So sieht der Inhalt von meiner Arraylist aus. 


[1. Wohnung, Peter Müller, 2. Wohnung, Oskar Schmidt]

Jetzt möchte ich das so angezeigt bekommen.

Textfelder [ 1. Wohnung] [Peter Müller]

Buttons    [zurück] [weiter]

wenn man weiter klickt zeigt er mir dann die werte der 2. Wohnung. und zurück halt wieder die werte der ersten Wohnung. 
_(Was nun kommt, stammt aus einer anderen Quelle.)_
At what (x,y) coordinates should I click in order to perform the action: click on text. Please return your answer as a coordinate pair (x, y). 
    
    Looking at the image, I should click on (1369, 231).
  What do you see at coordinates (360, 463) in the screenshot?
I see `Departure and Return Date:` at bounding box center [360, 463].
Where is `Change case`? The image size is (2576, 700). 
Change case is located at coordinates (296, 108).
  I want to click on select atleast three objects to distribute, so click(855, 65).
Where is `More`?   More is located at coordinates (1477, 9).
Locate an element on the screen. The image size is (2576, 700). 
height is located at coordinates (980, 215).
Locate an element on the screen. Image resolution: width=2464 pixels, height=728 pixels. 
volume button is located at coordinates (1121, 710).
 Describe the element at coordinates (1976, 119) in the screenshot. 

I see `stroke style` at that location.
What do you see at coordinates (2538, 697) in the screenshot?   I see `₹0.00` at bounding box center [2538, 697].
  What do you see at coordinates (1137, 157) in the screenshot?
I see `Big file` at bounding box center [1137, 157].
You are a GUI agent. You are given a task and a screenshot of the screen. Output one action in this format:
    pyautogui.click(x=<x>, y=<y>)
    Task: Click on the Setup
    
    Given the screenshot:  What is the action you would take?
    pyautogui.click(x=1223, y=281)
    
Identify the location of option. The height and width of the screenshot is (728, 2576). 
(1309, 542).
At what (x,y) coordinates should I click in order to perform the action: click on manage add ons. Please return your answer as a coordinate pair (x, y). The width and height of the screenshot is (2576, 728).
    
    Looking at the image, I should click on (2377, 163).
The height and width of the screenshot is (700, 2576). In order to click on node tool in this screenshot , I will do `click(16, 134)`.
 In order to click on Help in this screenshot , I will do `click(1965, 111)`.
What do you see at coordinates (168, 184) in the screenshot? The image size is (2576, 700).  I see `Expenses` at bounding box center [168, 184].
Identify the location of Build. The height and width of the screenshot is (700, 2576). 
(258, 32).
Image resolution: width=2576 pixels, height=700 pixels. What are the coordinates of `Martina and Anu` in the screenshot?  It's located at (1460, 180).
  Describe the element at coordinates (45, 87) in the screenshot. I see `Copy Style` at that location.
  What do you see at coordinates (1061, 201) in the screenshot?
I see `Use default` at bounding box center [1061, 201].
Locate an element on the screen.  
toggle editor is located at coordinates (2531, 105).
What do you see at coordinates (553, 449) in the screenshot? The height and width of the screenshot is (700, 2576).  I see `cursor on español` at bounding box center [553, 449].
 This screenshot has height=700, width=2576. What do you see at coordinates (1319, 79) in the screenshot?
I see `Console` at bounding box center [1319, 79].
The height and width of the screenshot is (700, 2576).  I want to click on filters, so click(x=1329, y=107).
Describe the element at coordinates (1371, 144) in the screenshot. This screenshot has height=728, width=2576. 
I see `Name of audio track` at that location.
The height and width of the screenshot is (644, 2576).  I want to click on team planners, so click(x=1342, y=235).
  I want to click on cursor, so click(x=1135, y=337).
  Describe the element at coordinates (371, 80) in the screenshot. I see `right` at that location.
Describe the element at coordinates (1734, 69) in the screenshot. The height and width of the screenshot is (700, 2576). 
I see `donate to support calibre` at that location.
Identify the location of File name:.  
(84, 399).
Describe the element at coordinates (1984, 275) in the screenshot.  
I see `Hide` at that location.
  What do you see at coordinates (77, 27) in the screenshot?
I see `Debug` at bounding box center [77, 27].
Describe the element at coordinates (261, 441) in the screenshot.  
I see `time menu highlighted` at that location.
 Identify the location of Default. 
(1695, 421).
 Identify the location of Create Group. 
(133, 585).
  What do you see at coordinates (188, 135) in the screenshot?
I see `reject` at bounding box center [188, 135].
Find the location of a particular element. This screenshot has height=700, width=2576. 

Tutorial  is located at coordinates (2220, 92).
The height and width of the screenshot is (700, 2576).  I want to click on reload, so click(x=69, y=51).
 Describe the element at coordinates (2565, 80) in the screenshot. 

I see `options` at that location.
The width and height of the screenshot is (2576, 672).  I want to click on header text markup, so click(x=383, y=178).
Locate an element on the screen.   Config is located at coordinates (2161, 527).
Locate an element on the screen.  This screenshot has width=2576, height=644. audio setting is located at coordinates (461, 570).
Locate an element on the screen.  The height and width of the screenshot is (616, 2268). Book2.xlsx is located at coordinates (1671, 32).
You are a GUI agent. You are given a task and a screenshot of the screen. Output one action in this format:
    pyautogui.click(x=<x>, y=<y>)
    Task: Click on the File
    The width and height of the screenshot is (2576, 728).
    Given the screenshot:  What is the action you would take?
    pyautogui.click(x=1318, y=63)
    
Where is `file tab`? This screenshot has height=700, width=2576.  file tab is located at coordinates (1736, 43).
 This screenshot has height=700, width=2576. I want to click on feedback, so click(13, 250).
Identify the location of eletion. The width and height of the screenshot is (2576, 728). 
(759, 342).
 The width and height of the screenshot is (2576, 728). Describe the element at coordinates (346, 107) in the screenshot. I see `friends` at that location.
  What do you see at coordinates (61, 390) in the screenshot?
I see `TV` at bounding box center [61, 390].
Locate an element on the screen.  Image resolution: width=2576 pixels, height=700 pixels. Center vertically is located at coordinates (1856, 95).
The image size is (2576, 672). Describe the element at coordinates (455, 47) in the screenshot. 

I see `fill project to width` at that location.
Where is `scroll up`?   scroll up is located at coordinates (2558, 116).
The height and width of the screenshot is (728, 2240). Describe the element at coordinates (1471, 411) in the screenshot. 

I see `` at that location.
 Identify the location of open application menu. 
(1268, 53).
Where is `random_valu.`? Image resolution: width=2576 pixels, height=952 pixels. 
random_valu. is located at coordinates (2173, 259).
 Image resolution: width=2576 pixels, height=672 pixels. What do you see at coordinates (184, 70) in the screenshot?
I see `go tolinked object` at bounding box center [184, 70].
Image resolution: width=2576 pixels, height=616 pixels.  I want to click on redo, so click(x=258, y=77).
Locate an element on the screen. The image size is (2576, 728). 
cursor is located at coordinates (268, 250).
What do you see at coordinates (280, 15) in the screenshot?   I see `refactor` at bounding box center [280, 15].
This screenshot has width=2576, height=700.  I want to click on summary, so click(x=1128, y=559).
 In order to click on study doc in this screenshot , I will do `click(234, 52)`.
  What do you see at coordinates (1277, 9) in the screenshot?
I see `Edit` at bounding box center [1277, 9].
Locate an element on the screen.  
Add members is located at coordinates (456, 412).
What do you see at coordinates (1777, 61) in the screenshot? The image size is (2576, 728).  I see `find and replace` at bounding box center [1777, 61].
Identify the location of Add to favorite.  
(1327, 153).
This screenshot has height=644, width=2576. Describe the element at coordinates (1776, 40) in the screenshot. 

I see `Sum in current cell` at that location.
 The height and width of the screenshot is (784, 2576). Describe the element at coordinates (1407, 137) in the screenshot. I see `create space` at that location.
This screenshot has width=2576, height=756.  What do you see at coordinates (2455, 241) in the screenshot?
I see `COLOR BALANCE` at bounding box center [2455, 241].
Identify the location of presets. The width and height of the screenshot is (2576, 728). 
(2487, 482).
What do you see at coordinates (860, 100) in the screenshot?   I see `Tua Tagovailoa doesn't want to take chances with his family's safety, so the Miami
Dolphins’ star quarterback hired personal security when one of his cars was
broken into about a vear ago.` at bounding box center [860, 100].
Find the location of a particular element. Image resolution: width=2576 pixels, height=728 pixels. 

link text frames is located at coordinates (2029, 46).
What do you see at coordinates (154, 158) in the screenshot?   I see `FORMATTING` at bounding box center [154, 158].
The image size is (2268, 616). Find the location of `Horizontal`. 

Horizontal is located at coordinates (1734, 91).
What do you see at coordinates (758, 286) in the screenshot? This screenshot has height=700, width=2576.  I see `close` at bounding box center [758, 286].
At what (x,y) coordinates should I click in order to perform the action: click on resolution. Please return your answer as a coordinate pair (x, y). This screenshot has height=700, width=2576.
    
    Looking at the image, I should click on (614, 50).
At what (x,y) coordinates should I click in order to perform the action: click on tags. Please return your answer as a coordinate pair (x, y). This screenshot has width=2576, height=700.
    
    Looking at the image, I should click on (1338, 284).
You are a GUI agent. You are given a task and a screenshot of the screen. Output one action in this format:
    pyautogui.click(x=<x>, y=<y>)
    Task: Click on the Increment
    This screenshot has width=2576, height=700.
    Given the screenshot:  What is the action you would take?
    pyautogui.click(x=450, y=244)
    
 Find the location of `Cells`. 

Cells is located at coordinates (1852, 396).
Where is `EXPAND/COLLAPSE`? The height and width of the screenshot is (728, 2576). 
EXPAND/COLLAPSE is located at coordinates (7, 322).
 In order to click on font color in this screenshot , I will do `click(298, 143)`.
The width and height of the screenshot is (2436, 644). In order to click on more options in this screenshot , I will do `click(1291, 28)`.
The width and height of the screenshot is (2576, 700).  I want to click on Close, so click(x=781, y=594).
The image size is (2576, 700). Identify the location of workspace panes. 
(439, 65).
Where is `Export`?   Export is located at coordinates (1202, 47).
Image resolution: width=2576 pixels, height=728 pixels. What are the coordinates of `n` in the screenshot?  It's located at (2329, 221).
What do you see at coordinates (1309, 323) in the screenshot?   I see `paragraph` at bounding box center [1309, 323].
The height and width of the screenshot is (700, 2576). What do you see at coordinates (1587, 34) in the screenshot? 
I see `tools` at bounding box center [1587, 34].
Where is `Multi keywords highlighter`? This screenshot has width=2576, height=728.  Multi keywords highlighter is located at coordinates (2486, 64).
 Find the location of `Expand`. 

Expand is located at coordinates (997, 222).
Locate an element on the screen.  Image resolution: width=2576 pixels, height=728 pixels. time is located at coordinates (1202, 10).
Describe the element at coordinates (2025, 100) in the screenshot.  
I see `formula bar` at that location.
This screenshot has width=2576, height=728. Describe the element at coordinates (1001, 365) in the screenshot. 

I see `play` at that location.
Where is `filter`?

Ist das prinzipiell möglich mit einer Array list


----------



## Michael... (4. Sep 2009)

maxth hat gesagt.:


> Ist das prinzipiell möglich mit einer Array list


Prinzipiell schon. Ich würde aber Wohnungsbezeichnung und Mieter in ein Objekt zu sammen fassen und dann diese Objekte in die Liste stecken.


----------



## maxth (4. Sep 2009)

okay, kannst du mir mal ein Beispiel geben!?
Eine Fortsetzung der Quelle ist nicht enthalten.